2. The apparatus of claim 1 further comprising a main gear pump in fluid communication with an outlet of the main extruder.
3. The apparatus of claim 1 further comprising a computer controller for controlling the mixture ratio of the first compound to the second compound by the ratio of the first gear pump to the second gear pump.
4. The apparatus of claim 1 wherein the main extruder has a length to diameter ratio in the range of about 3 to about 5.
5. The apparatus of claim 1 further comprising a third extruder in fluid communication with a third gear pump, wherein the outlet of the third gear pump is in fluid communication with the inlet of the main extruder for injecting an accelerator mixture into the main extruder.
6. The apparatus of claim 1 further comprising a fourth extruder in fluid communication with a fourth gear pump, wherein the outlet of the fourth gear pump is in fluid communication with the inlet of the main extruder for injecting a secondary accelerator mixture into the main extruder.
7. The apparatus of claim 2 wherein said controller is in electrical communication with said first, second and third gear pumps and said first and second extruders.
8. The apparatus of claim 1 further comprising a pump for pumping oil into the inlet of said main extruder.

• RECORDS
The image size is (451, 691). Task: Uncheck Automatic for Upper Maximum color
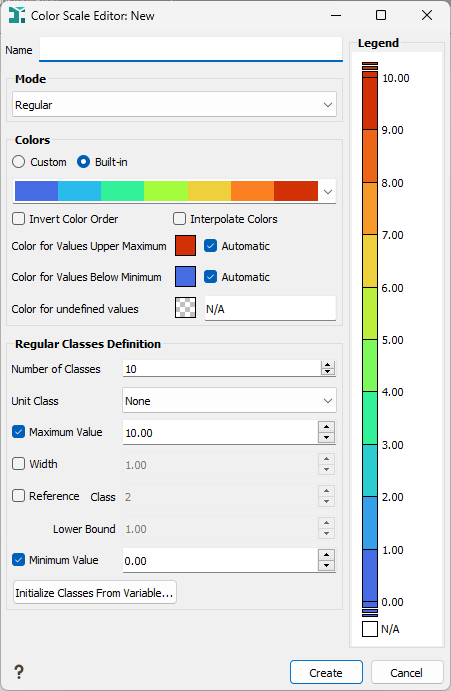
* * *
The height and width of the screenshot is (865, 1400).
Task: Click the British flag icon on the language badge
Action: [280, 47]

• SET TASKS
A) According to the patent claims, what length-to-diameter ratio does the main extruder have?
B) Continue the patent claims from their last claim.

• ANSWERS GIVEN
A) About 3 to about 5.

B)
9. A method of applying a blended rubber composition directly onto a tire building drum or core, the method comprising the steps of:
providing a first extruder and a first gear pump for a first compound and processing said first compound through said first extruder and then the first gear pump;
providing a second extruder and a second gear pump for a second compound and processing said second compound through said second extruder and then said second gear pump;
directing compound A from the outlet of the first gear pump into the main extruder;
directing compound B from the outlet of the second gear pump into the main extruder;
providing a third extruder and a third gear pump for an accelerator mixture; directing the accelerator mixture through said third extruder and the third gear pump and into the inlet of the main extruder;
extruding compound A, compound B and the accelerator mixture through the main extruder forming a third compound C; and
applying the third compound C in one or more strips directly onto a tire building device.
10. The method of claim 9 further providing a fourth extruder and a fourth gear pump for an additive, directing the additive through the fourth extruder and into the fourth gear pump, pumping the additive into the inlet of the main extruder.
11. The method of claim 9 wherein oil is pumped into the inlet of the main extruder.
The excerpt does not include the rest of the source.